What the task requires: Print the data below exactly, but only the lines from the one containing "Viewport: 537px width, 538px height." down to the one containing "Task: Click the clock icon for Récents", inclusive.

Supplied records:
============================================================

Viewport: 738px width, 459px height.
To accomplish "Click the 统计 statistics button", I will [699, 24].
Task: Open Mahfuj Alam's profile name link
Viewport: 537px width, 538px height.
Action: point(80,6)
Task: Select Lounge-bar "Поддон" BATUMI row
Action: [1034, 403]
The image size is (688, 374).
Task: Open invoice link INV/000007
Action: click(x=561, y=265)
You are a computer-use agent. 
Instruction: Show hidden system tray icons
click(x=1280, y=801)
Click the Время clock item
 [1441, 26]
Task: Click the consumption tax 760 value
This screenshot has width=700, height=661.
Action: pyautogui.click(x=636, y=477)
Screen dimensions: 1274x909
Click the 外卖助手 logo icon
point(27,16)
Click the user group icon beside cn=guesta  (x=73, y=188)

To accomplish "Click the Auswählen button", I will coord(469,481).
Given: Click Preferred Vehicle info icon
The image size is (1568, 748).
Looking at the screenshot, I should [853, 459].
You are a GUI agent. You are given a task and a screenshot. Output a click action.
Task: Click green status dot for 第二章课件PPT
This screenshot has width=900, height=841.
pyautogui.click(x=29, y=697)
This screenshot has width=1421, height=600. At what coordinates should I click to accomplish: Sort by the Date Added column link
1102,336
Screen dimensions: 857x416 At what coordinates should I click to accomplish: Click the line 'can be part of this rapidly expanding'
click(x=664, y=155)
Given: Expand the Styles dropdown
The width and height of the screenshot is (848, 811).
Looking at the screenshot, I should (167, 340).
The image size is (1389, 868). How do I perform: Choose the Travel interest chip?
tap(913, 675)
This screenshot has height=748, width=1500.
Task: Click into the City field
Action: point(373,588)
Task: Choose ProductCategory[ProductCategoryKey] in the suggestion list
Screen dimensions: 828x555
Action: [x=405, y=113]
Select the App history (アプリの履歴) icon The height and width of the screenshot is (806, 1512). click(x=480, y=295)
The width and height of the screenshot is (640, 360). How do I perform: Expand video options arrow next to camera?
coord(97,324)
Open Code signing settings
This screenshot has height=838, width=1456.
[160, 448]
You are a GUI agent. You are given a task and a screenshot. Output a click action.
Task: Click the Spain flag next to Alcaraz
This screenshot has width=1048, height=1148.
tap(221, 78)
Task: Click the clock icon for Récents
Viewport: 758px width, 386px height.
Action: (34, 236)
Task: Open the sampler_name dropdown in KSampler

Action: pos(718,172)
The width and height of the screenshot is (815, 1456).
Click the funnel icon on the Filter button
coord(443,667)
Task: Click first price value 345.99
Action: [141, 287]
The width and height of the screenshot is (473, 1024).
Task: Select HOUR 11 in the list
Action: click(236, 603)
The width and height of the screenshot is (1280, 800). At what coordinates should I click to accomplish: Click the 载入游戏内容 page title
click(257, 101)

============================================================

Reply to the task:
Viewport: 537px width, 538px height.
Action: point(80,6)
Task: Select Lounge-bar "Поддон" BATUMI row
Action: [1034, 403]
The image size is (688, 374).
Task: Open invoice link INV/000007
Action: click(x=561, y=265)
You are a computer-use agent. 
Instruction: Show hidden system tray icons
click(x=1280, y=801)
Click the Время clock item
 [1441, 26]
Task: Click the consumption tax 760 value
This screenshot has width=700, height=661.
Action: pyautogui.click(x=636, y=477)
Screen dimensions: 1274x909
Click the 外卖助手 logo icon
point(27,16)
Click the user group icon beside cn=guesta  (x=73, y=188)

To accomplish "Click the Auswählen button", I will coord(469,481).
Given: Click Preferred Vehicle info icon
The image size is (1568, 748).
Looking at the screenshot, I should [853, 459].
You are a GUI agent. You are given a task and a screenshot. Output a click action.
Task: Click green status dot for 第二章课件PPT
This screenshot has width=900, height=841.
pyautogui.click(x=29, y=697)
This screenshot has width=1421, height=600. At what coordinates should I click to accomplish: Sort by the Date Added column link
1102,336
Screen dimensions: 857x416 At what coordinates should I click to accomplish: Click the line 'can be part of this rapidly expanding'
click(x=664, y=155)
Given: Expand the Styles dropdown
The width and height of the screenshot is (848, 811).
Looking at the screenshot, I should (167, 340).
The image size is (1389, 868). How do I perform: Choose the Travel interest chip?
tap(913, 675)
This screenshot has height=748, width=1500.
Task: Click into the City field
Action: point(373,588)
Task: Choose ProductCategory[ProductCategoryKey] in the suggestion list
Screen dimensions: 828x555
Action: [x=405, y=113]
Select the App history (アプリの履歴) icon The height and width of the screenshot is (806, 1512). click(x=480, y=295)
The width and height of the screenshot is (640, 360). How do I perform: Expand video options arrow next to camera?
coord(97,324)
Open Code signing settings
This screenshot has height=838, width=1456.
[160, 448]
You are a GUI agent. You are given a task and a screenshot. Output a click action.
Task: Click the Spain flag next to Alcaraz
This screenshot has width=1048, height=1148.
tap(221, 78)
Task: Click the clock icon for Récents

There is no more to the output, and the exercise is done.